Collected data entries:
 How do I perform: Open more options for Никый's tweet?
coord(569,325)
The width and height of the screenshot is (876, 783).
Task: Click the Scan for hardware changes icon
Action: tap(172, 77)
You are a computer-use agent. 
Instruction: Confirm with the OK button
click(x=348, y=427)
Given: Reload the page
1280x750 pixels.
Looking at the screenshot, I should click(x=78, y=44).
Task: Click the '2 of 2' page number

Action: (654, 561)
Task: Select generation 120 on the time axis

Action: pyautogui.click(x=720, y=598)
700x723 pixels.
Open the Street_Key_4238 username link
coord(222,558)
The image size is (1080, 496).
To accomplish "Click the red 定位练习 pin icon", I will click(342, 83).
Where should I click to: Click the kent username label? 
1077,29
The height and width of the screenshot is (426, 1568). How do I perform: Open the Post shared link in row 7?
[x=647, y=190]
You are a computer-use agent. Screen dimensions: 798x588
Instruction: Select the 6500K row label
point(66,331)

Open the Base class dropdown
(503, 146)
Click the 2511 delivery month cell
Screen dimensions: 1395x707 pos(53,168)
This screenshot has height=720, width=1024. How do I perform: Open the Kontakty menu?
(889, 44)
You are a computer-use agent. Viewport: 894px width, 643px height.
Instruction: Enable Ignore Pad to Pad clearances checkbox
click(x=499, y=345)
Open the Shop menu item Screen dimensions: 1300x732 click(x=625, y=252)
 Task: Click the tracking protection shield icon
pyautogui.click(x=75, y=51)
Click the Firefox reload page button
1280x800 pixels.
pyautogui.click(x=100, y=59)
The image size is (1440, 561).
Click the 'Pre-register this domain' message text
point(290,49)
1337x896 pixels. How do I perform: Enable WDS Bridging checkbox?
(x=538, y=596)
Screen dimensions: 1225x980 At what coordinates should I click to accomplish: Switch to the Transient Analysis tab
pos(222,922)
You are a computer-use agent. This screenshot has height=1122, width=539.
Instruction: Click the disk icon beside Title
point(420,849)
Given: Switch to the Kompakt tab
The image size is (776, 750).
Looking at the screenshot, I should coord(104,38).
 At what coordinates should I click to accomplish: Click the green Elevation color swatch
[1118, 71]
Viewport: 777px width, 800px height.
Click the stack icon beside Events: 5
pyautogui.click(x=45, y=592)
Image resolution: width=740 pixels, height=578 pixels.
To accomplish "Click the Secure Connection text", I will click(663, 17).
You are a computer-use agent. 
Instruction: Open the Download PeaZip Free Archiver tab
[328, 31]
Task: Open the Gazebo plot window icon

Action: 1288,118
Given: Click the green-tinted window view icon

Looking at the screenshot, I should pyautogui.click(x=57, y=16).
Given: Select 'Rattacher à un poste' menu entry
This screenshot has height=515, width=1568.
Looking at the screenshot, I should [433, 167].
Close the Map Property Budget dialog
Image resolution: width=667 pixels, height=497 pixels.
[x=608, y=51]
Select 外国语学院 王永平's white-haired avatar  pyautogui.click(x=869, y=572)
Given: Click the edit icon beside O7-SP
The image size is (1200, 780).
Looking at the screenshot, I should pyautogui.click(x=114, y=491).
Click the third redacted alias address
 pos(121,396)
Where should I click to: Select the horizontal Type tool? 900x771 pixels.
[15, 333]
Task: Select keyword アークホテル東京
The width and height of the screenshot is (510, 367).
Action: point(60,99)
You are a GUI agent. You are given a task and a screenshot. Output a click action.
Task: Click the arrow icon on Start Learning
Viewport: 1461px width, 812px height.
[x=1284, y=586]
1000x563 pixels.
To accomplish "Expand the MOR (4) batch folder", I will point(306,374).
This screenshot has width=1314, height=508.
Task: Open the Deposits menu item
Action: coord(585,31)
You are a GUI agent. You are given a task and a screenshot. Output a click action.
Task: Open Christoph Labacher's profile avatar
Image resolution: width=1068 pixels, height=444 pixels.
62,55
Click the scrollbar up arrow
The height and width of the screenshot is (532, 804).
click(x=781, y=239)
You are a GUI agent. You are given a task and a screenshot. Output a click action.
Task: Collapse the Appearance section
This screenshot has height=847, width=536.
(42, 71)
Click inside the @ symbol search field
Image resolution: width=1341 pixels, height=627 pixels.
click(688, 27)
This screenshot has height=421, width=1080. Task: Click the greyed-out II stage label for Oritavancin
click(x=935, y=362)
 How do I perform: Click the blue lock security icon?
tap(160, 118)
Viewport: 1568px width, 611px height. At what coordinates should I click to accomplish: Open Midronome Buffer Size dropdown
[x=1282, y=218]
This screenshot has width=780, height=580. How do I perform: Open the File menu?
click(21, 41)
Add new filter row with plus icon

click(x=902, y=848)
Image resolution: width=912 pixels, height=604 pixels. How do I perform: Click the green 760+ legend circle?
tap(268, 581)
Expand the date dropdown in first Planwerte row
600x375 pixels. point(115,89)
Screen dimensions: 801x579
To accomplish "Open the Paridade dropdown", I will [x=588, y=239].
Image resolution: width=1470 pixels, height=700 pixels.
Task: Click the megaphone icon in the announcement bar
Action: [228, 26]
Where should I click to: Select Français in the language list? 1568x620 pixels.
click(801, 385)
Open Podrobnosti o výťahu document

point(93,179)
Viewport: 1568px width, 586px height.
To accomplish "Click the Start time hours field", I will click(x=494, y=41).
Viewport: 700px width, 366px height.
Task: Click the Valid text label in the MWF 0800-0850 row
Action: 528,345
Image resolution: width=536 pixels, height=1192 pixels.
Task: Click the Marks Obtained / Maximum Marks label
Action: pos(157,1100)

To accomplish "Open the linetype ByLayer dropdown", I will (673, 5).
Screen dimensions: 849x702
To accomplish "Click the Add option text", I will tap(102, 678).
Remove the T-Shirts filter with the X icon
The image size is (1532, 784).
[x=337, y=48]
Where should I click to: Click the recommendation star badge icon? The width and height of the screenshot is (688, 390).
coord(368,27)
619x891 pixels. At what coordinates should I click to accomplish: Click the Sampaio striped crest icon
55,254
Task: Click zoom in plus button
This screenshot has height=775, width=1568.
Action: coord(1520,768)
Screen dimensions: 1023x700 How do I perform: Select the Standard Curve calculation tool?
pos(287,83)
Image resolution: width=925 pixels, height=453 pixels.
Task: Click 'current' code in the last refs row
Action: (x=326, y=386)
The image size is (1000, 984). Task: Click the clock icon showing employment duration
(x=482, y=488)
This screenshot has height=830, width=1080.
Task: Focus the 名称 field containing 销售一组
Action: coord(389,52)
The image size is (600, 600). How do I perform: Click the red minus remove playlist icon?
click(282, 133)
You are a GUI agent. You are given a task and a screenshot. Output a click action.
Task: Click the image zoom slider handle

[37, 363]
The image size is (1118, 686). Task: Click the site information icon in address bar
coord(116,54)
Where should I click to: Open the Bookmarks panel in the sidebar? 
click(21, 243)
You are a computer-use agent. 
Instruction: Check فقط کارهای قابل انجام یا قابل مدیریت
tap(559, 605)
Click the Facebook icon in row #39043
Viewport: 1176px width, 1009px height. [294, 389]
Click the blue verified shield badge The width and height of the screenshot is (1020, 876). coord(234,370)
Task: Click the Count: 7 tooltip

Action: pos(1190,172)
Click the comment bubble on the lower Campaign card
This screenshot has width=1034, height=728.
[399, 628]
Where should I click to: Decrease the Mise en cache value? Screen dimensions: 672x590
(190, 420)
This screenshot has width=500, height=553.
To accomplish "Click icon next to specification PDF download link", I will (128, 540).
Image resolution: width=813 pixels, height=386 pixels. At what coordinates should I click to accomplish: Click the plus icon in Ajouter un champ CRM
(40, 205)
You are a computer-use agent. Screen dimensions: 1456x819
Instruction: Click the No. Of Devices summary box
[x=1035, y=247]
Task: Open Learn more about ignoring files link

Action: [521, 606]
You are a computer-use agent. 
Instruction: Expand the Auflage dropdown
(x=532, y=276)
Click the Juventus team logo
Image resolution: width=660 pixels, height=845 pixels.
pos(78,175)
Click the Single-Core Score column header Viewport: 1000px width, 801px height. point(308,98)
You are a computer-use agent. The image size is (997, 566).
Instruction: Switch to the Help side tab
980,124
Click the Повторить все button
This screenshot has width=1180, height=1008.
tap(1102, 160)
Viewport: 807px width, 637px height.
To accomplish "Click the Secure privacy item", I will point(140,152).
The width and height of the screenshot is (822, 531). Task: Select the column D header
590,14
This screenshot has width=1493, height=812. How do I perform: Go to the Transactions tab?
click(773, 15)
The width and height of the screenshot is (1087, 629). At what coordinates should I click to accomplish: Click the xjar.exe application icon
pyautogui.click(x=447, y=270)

● TASK PROMPT
Going through the records above, count the lines that hold "avatar" and answer with the count alone.

● EXERCISE OUTPUT
2